◆ What needs to be done ◆
All lines from the one containing "Instruction: Open Help from the context menu" through the last line of the listing below are to be copied exactly. Exclude the pictures.

◆ Information ◆
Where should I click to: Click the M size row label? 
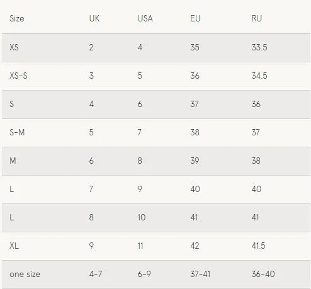click(x=13, y=161)
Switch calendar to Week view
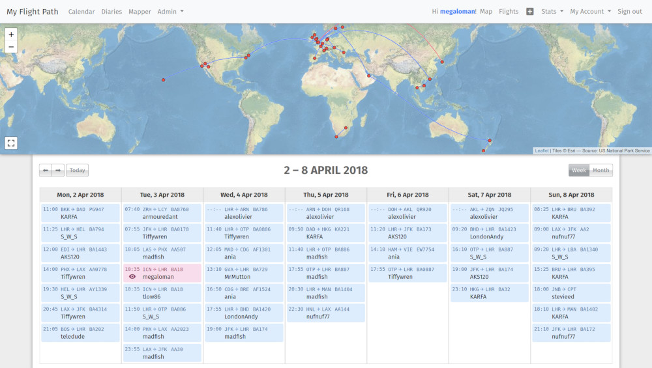Screen dimensions: 652x368 578,171
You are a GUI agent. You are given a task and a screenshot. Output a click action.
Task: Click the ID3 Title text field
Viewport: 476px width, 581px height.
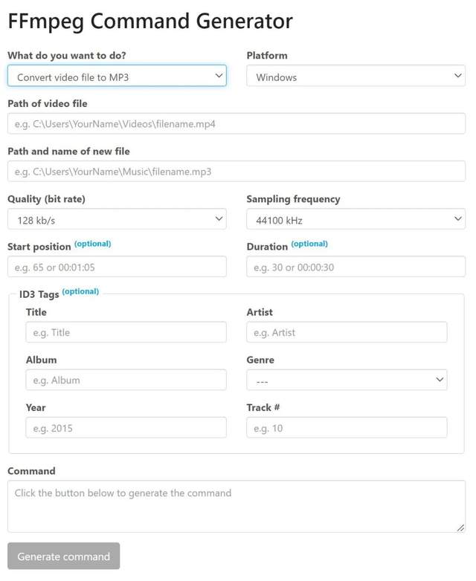126,332
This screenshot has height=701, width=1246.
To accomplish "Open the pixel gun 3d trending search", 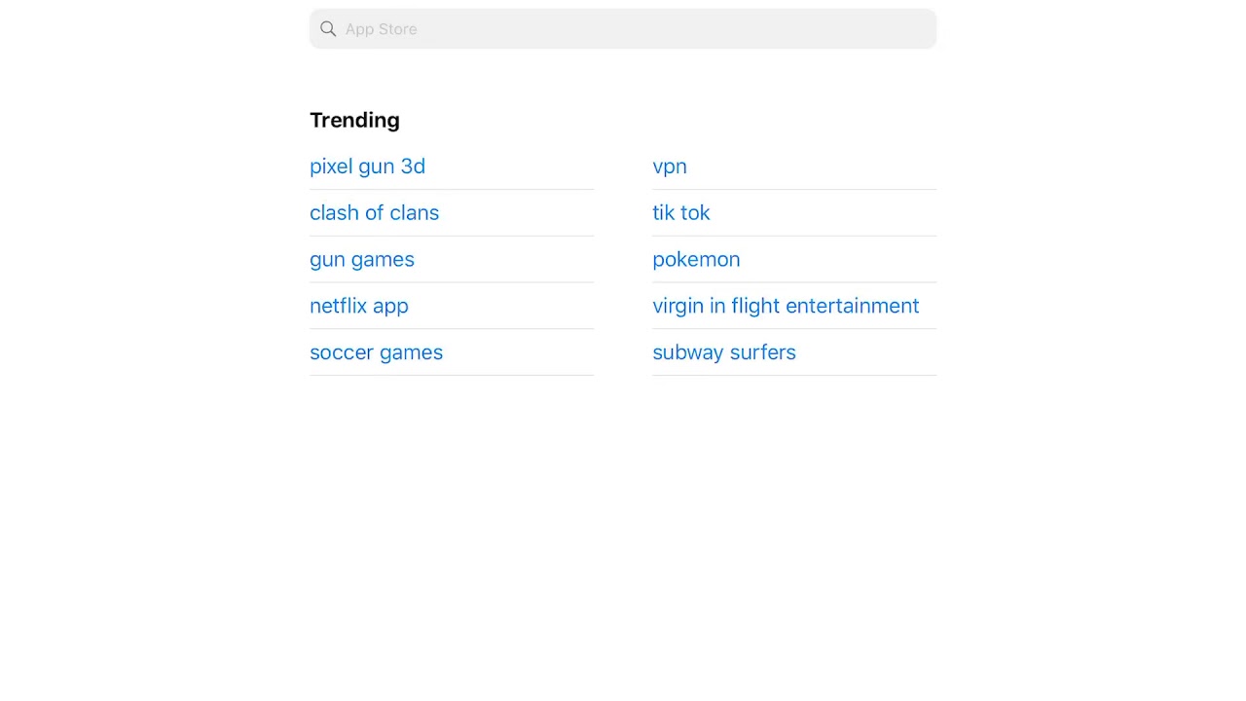I will pos(367,166).
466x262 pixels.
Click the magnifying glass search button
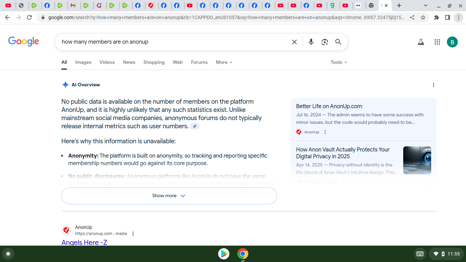[x=338, y=42]
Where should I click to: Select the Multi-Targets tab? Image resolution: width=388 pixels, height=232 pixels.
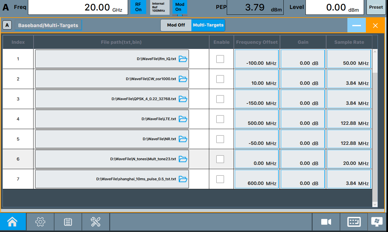click(x=208, y=25)
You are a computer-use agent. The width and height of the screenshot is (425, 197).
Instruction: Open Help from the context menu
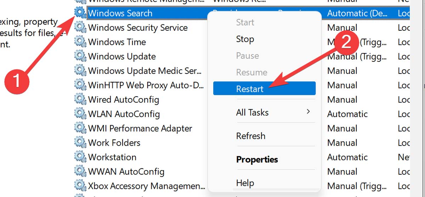[245, 183]
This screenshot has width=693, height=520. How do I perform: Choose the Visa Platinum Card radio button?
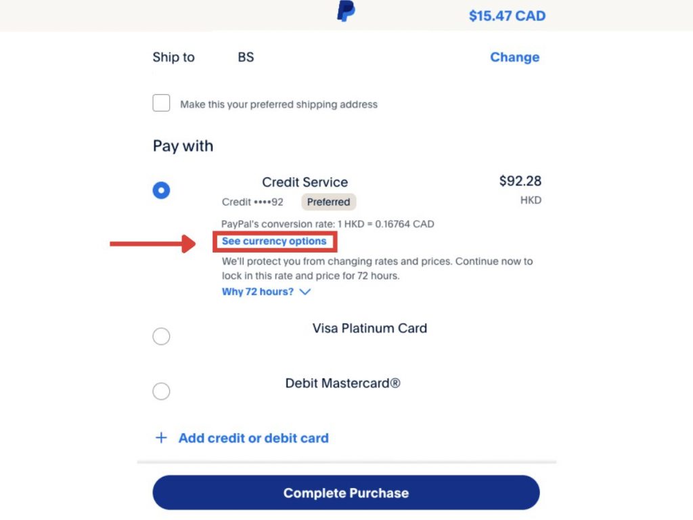coord(161,337)
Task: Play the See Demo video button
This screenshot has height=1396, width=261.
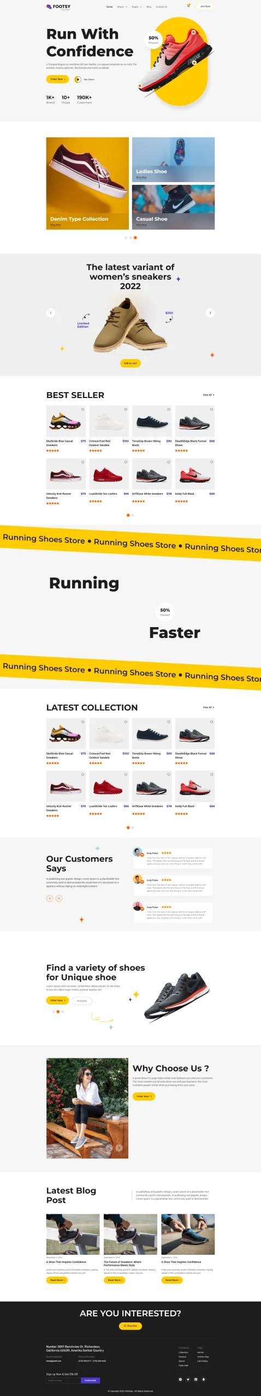Action: pyautogui.click(x=78, y=79)

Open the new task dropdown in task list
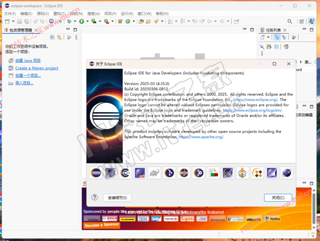click(268, 38)
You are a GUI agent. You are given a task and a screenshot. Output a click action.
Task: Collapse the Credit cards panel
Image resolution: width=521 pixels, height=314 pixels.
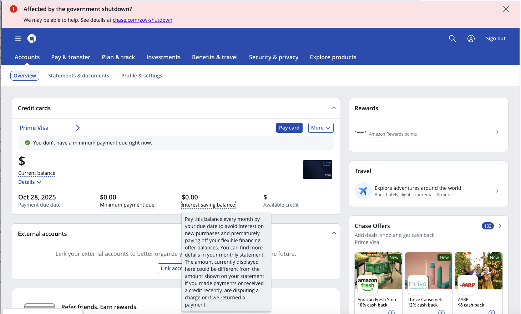[x=334, y=107]
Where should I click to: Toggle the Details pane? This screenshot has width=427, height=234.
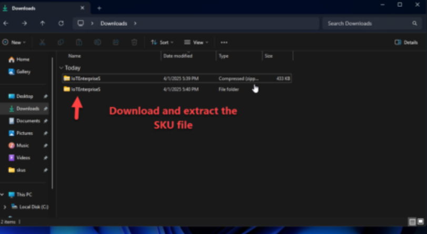pos(406,42)
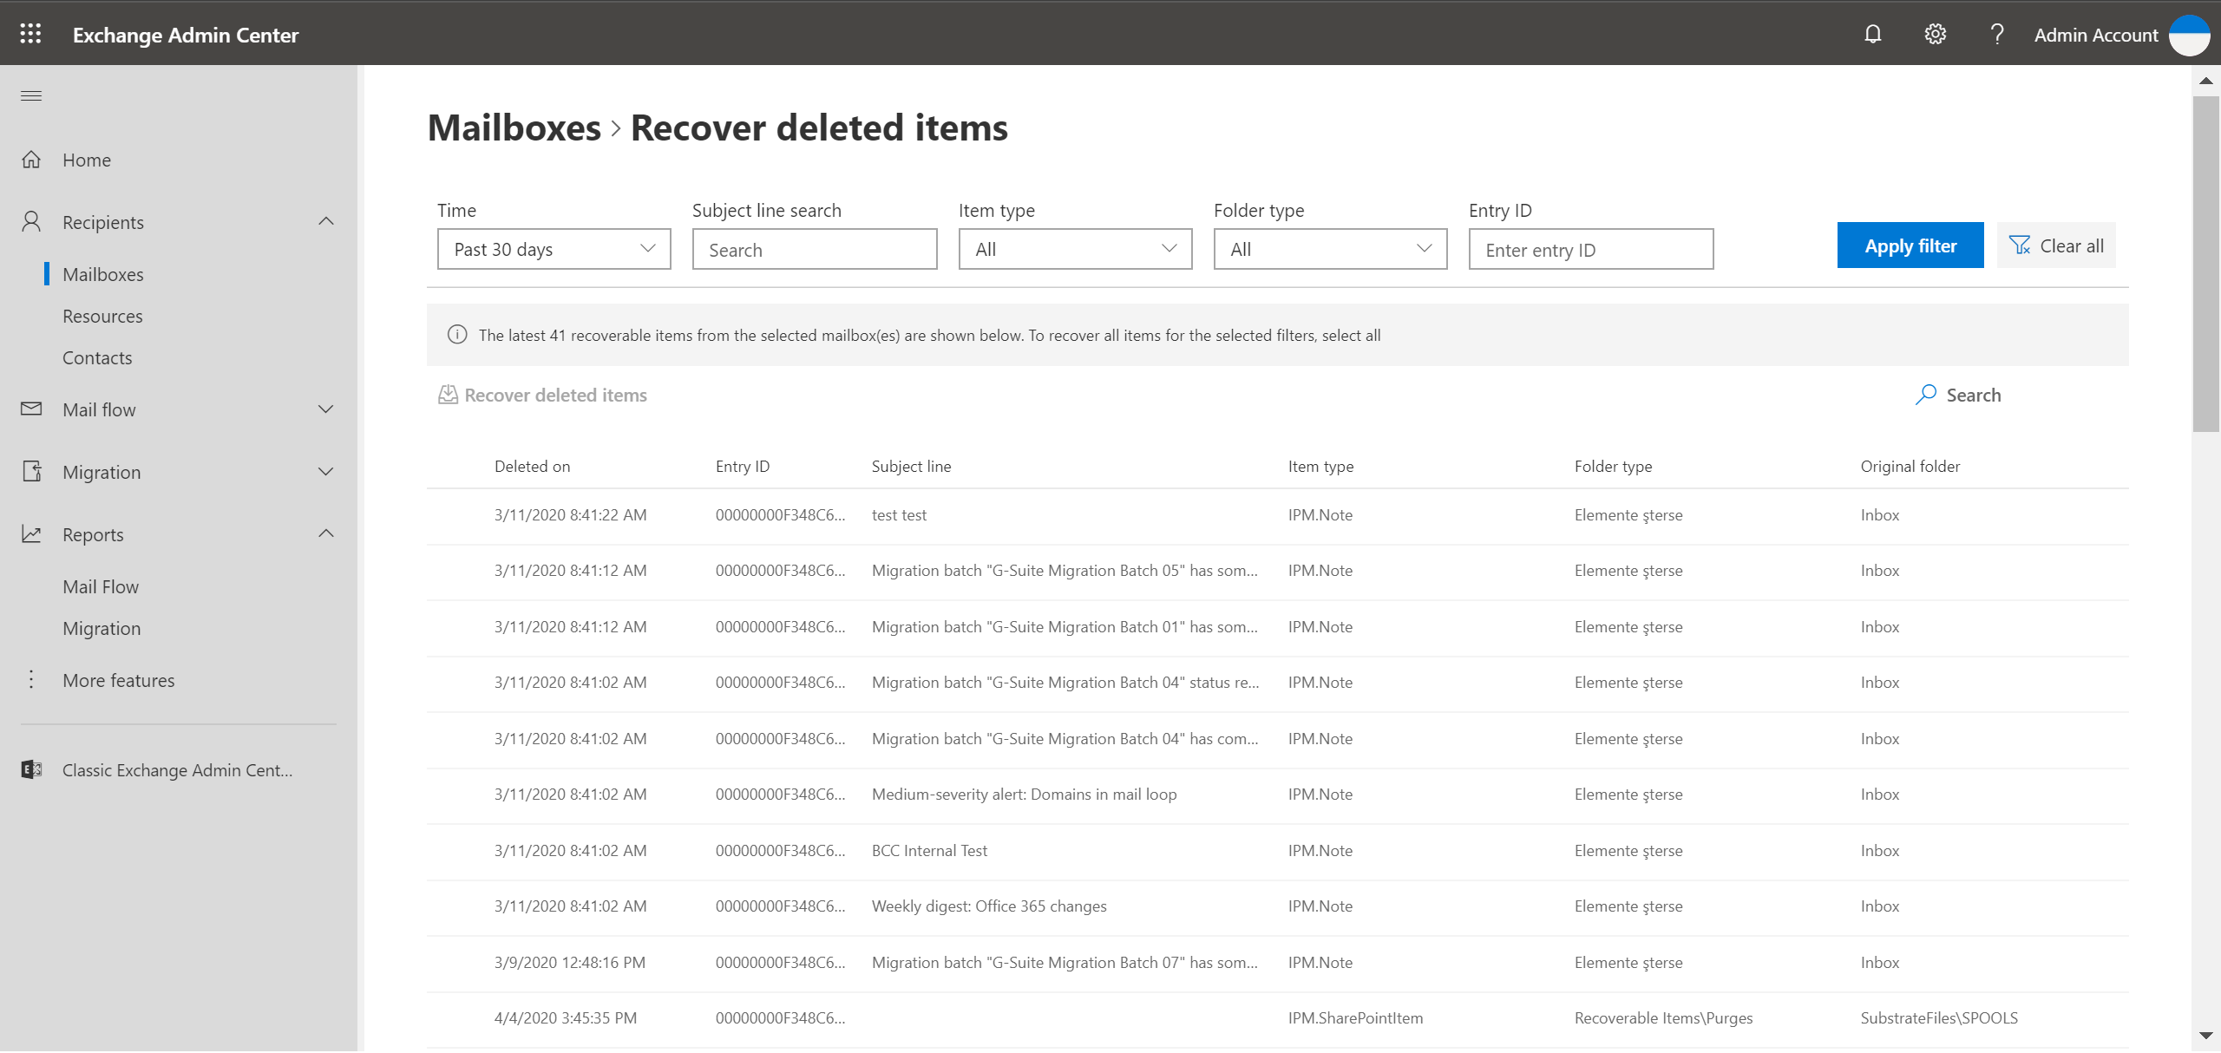Select the Migration menu item
Screen dimensions: 2221x1053
[x=101, y=471]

◆ Exercise result ◆
Instruction: Open Help from the context menu
[245, 183]
This screenshot has width=693, height=520. How do I perform: Choose the Visa Platinum Card radio button?
coord(161,337)
Task: Play the See Demo video button
This screenshot has height=1396, width=261.
Action: pyautogui.click(x=78, y=79)

Open the new task dropdown in task list
click(268, 38)
You are a GUI agent. You are given a task and a screenshot. Output a click action.
Task: Collapse the Credit cards panel
Image resolution: width=521 pixels, height=314 pixels.
[x=334, y=107]
Where should I click to: Toggle the Details pane? This screenshot has width=427, height=234.
pos(406,42)
Select the Migration menu item
Screen dimensions: 2221x1053
[x=101, y=471]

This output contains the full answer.